Why a Guru is Bad
By Scott Shaw
We all have had teachers in our lives. Some of them in our schooldays have been very influential and have caused us to become the people we hoped we would to be.
Certainly, all the classes we took in school helped us grow as thinking individuals. Though we may not have liked all of our classes, they each caused our levels of understanding and intelligence to increase.
There is another side to education, however. That is the education we seek out and gain once we have entered the spiritual path. Here, however, being taught and learning becomes a very different field of reality.
In religion and spirituality, you are no longer being taught elements that are designed to make your life more functional. You have stepped beyond reading, writing, and arithmetic. At this level you have entered the realm of supposition and dogma. At this level, someone who claims to hold knowledge of the more abstract realms of reality is the one teaching you.
But, do they truly hold this knowledge? Does anyone?
When you are being schooled in generalized scholastics, the answer to two plus two becomes self-evident. But, in the realms of spirituality there is no such thing as fact; there is simply belief. And, many people confuse belief as fact.
When you go to a spiritual teacher you are expecting to be guided down a road that will lead you to self-realization and/or communion with god. This is what you are generally promised by the teacher. Do this, do that, and you will end up here.
But, there is a very big problem with this; people are only people. Though they may truly believe what they are teaching, that does not mean that they truly possess the inner-knowledge of what they propagate. This is where the big problem with spiritual teachers begins.
I cannot tell you how many supposed gurus I have met over the years who have been telling everyone how to live. But, they were a complete mess when no one was looking. Though they may have even believed what they were saying, they never learned how to truly embrace the essence of what they were teaching. Yet, they gathered disciples, in some cases they even took their money. Then, they feed them a batch of pre-packaged nonsense that they read in some book or heard from some other teacher. I call this, “Borrowed knowledge.”
This is particularly the case with what may be termed, “New Age Gurus.” As the majority of them have never spend long years in the monastery or as a sadhu truly mastering the essence of whatever school of thought they would later teach, they do not possess a deeper understanding of Absolute Truth. Though, they will of course deny this fact. Instead, these teachers personally decide that they know enough to teach; decide that they have the gift of teaching. From this, they move forwards telling people how they should live their lives.

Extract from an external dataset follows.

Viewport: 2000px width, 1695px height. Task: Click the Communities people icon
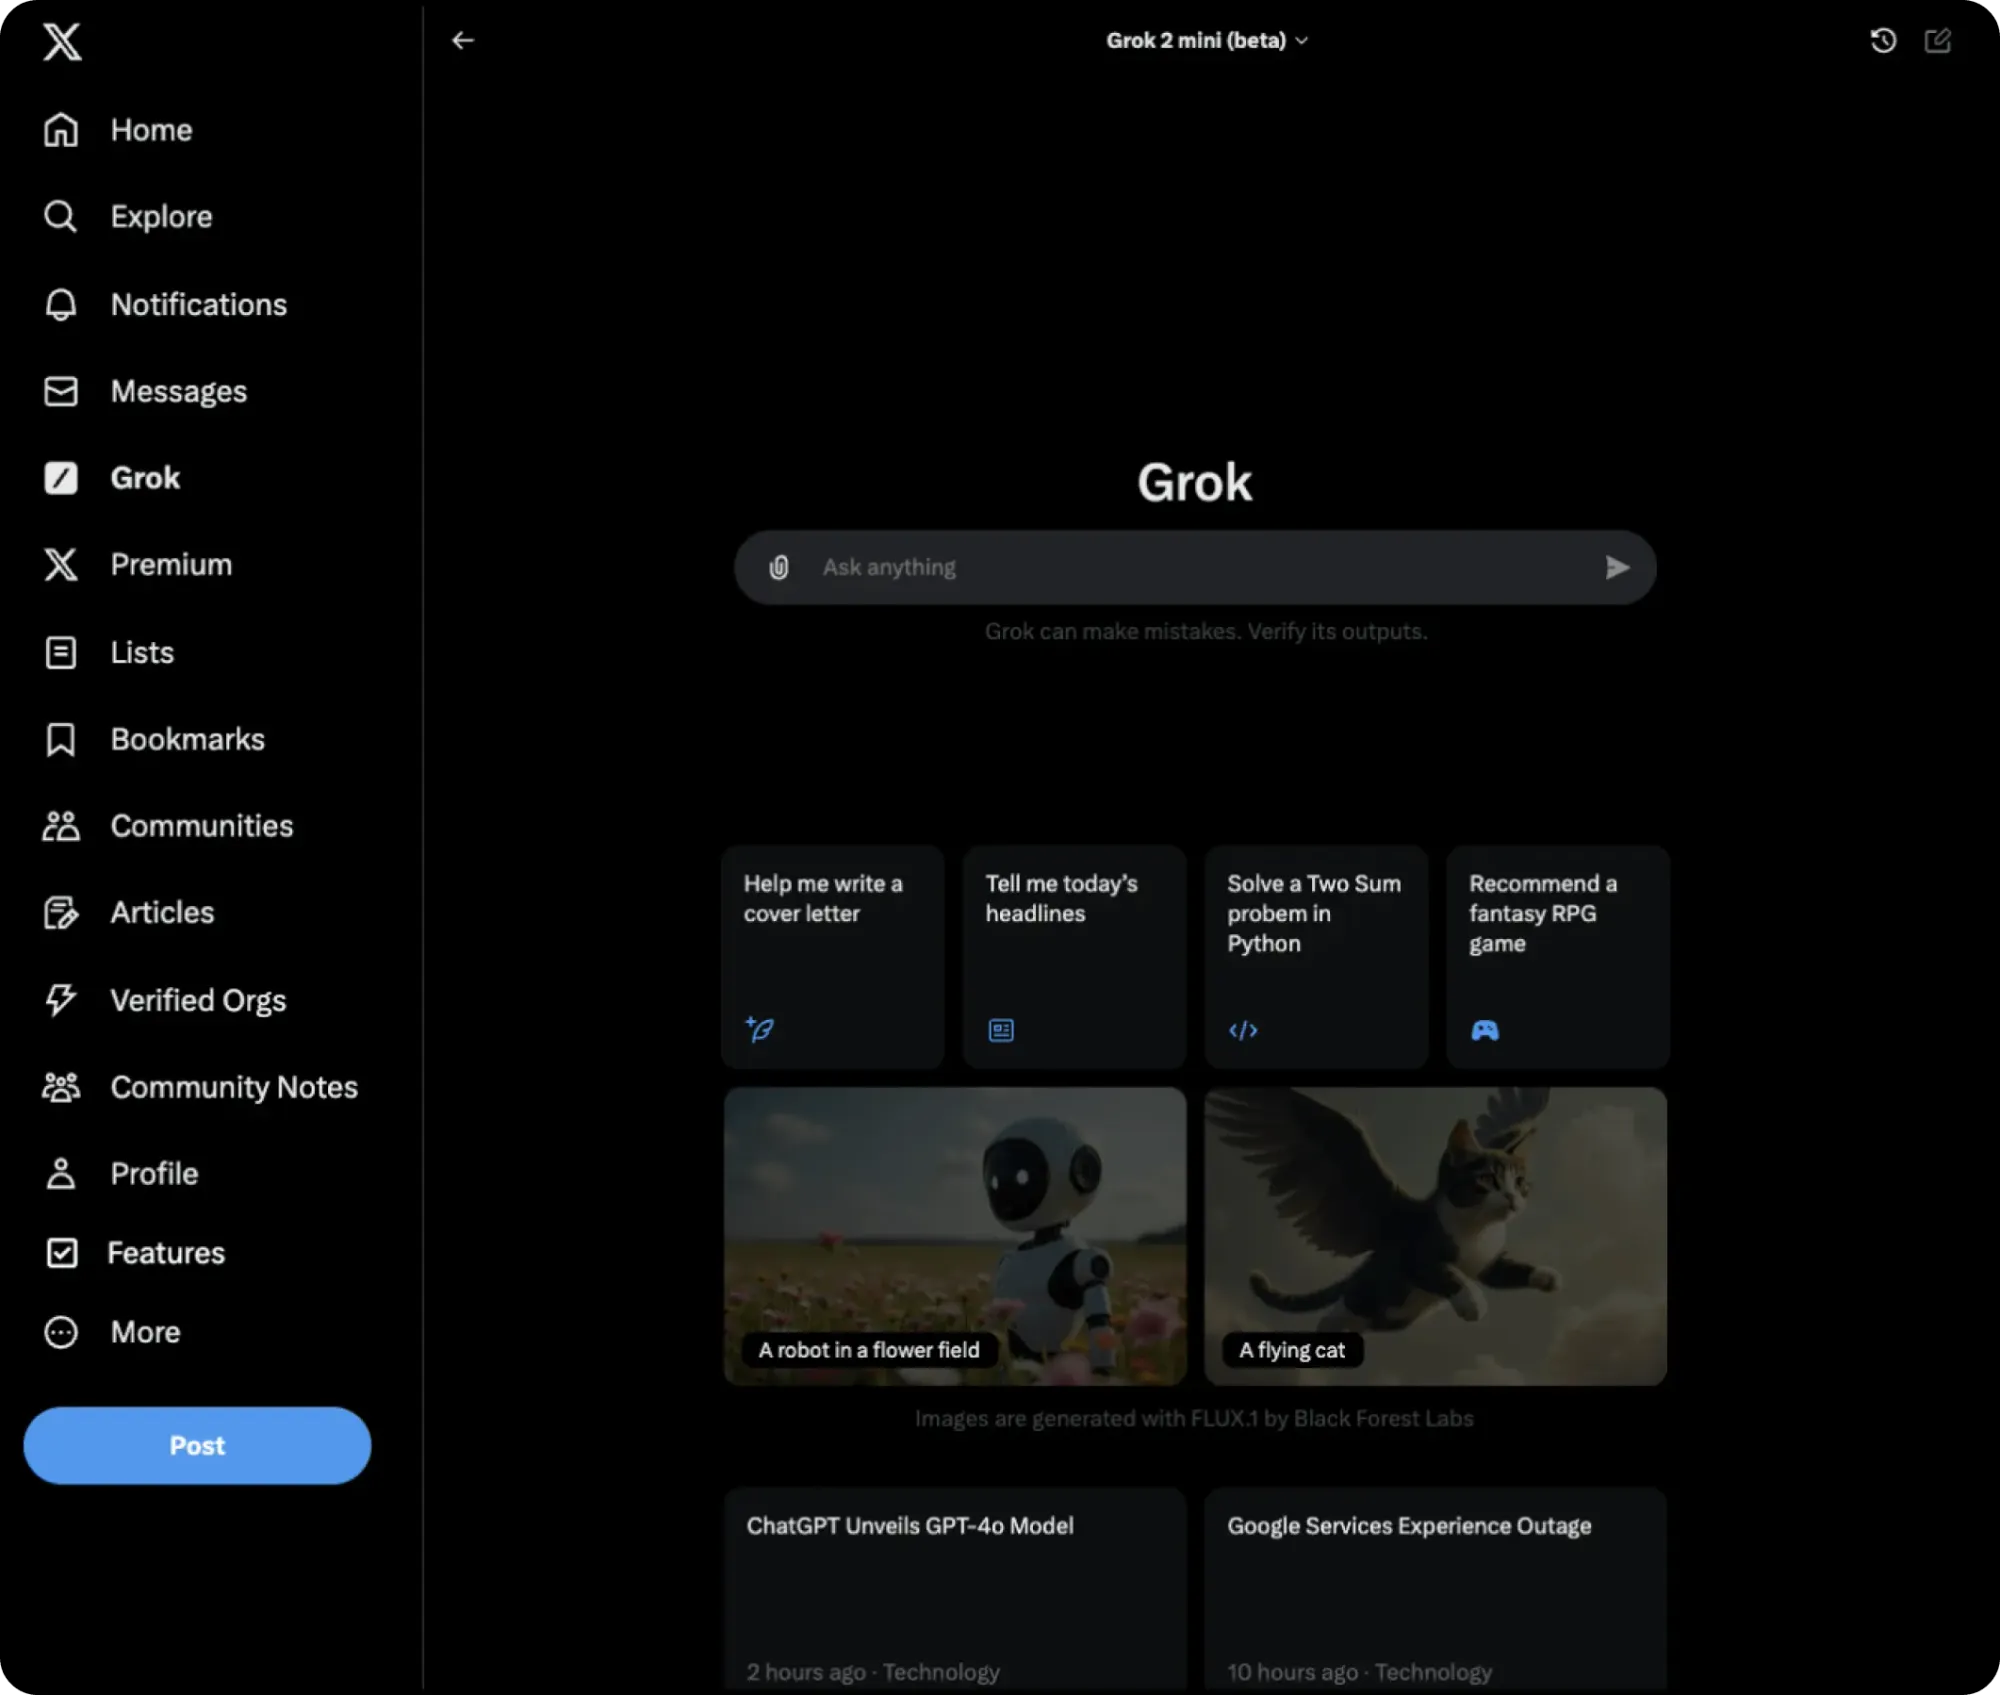coord(59,826)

The reason this is so wrong is that if, for example, you teach someone how to read, all of his or her life becomes better and more fulfilled. But, if someone is telling another person how to encounter interpersonal relationships, how they should behave in a particular life-circumstance, or even how they should live their life on a day-to-day basis, all they are basing this advice upon in their own personal perspective of this place we call, “Life.” Thus, by its very nature this advice is flawed by the guru's own personality.
This is why so many people have become so upset at their one-time guru. Because, all they were given was advice based upon how a specific individual expected another person to behave. The information that they were provided with was not based on a truly enlightened perspective.

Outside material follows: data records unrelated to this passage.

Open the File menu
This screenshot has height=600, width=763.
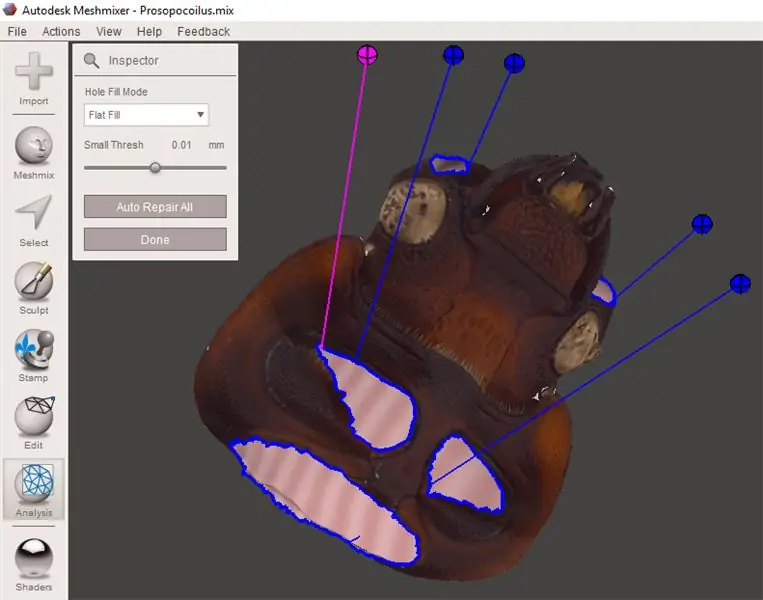click(17, 31)
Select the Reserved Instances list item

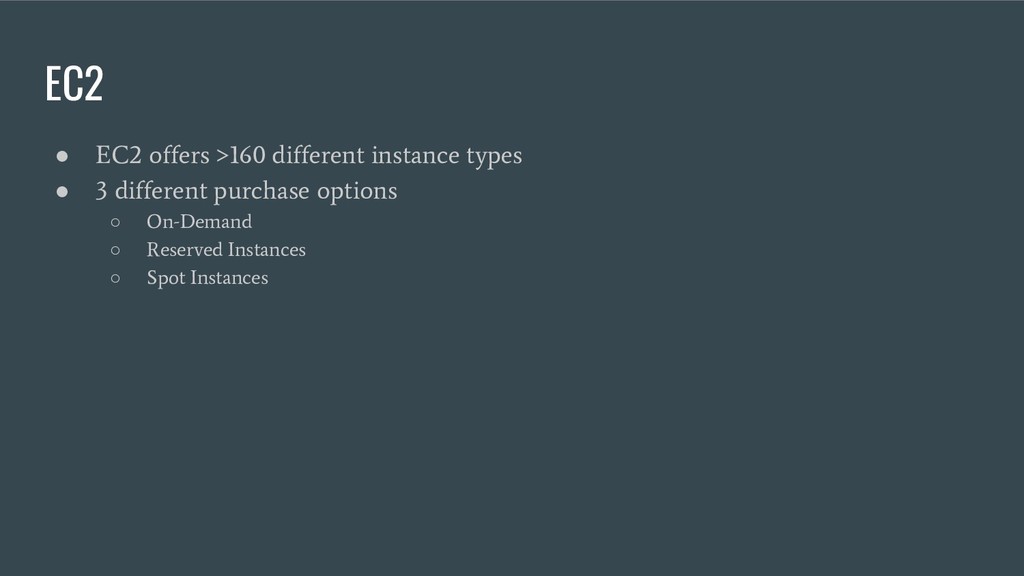click(226, 249)
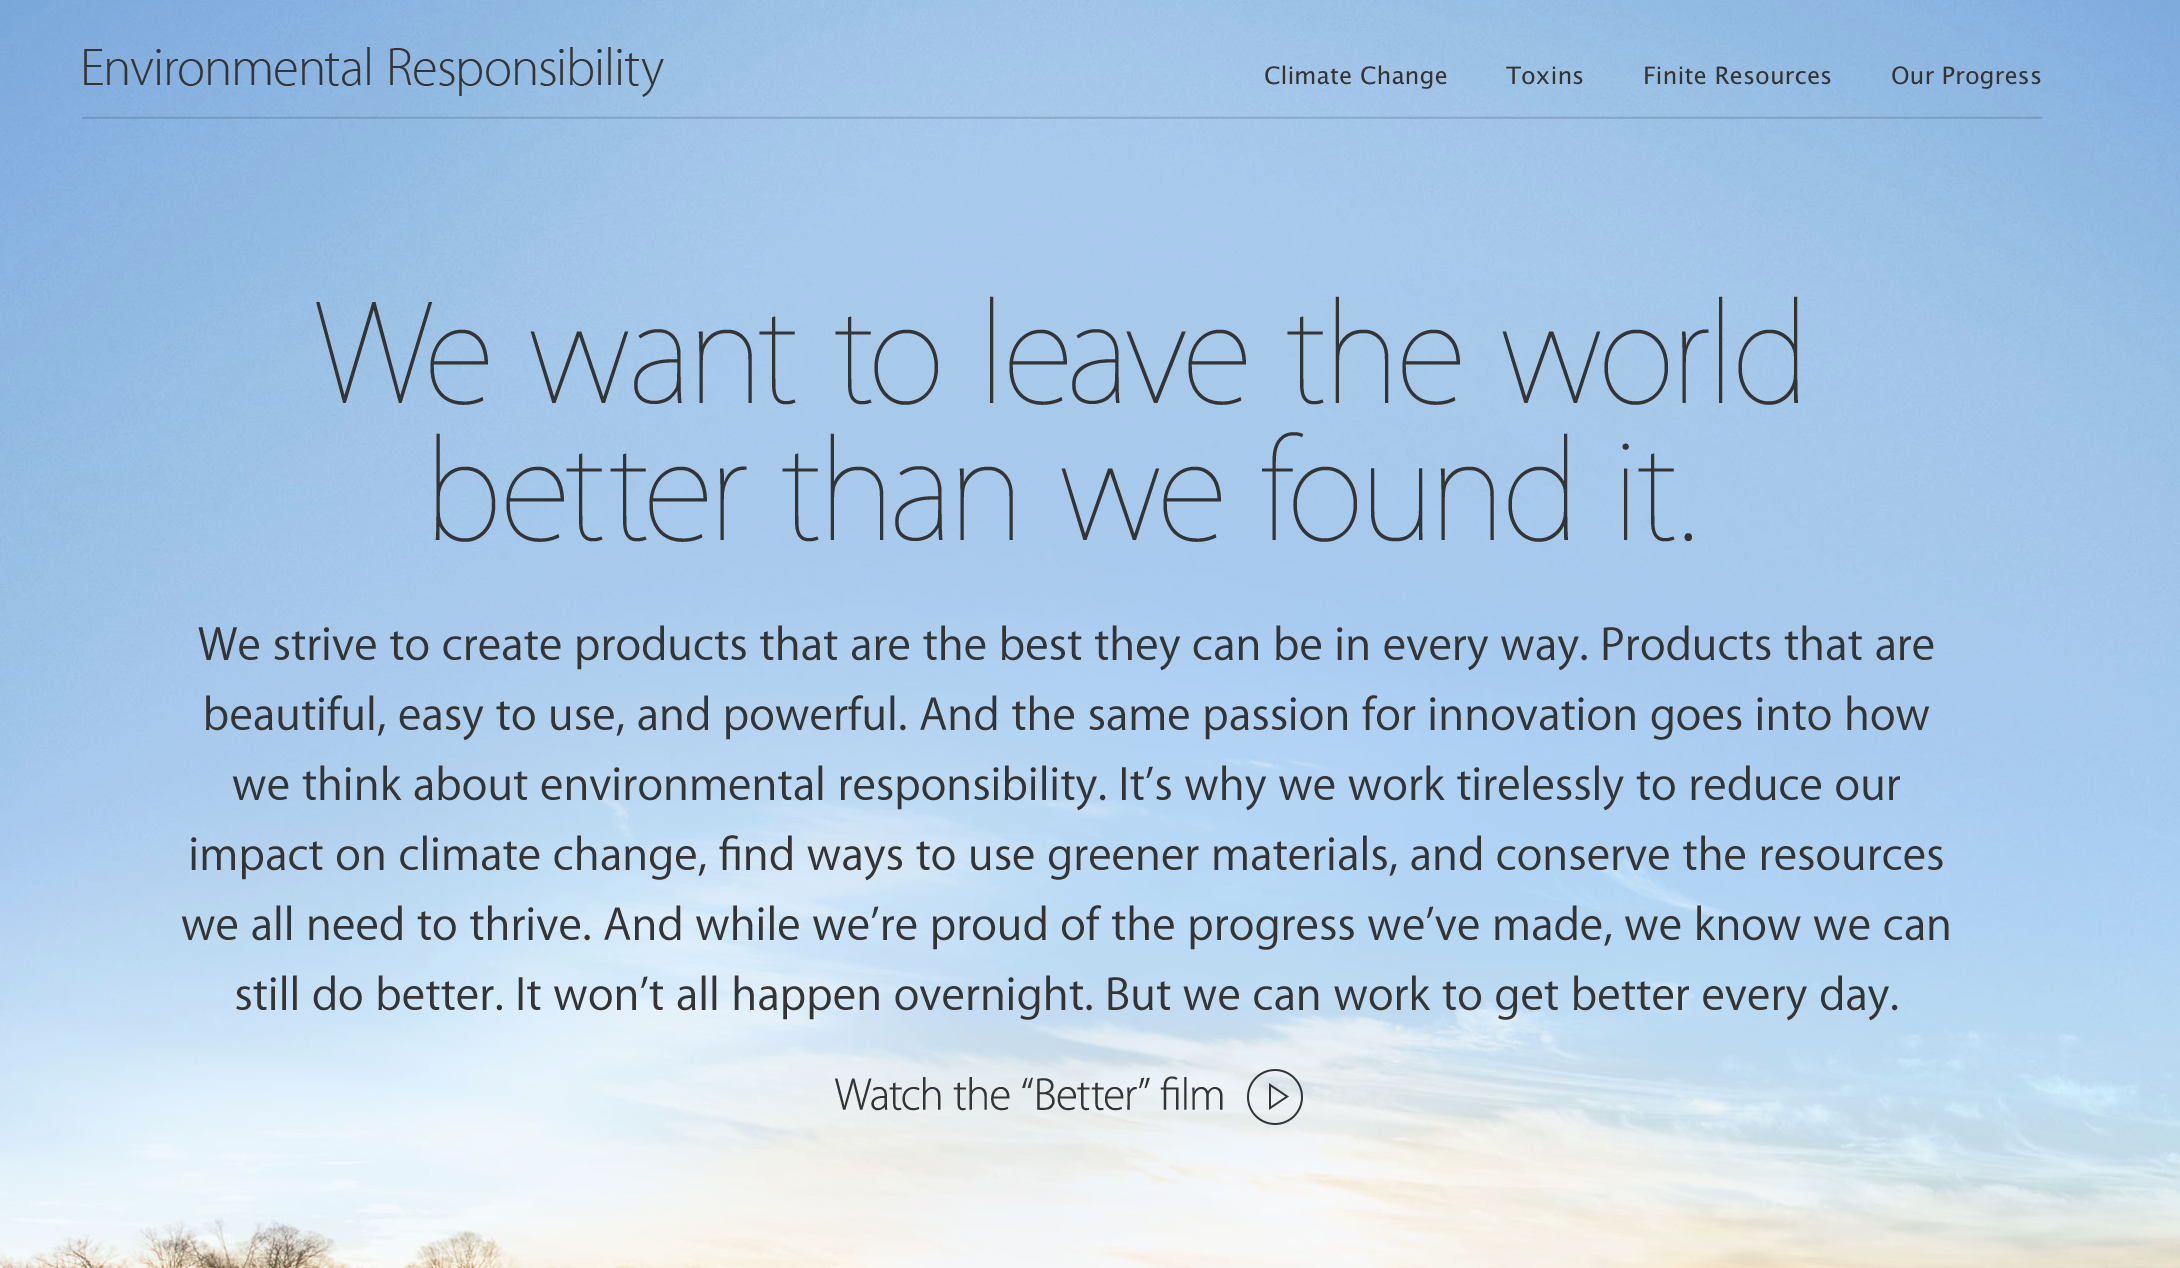Click the headline line "We want to leave the world"
This screenshot has height=1268, width=2180.
1060,355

As a young adolescent on the spiritual path I grew up at a time and in a place where there was a lot of opportunity to met and interact with a lot of spiritual teachers. The majority of the teachers I encountered and interacted with were from various realms of Asia. Certainly, most prominently, I was very close with Swami Satchidananda. I can tell you, that not one time did he or any of these other teachers ever tell me how to live my life. They never gave me their opinion about what I should do next. If I asked them a question, they would turn it around on me, and inquiring what I truly desired. From this, as I was never told what to do, I was simply allowed to chart my own personal path. This is true spiritual teaching. These are the true spiritual teachers.
A true guru does not tell you what to do or how to do it, even if you ask. A true guru does not tell you what he or she thinks you should do. A true guru allows you to be you.
Stop wasting your time listening to people who are not themselves complete. All you are doing is feeding their ego and maybe even their wallet. At the end of the day, though they may be momentarily telling you what you want to hear, you will be left misguided because you did not come to true-knowledge on your own.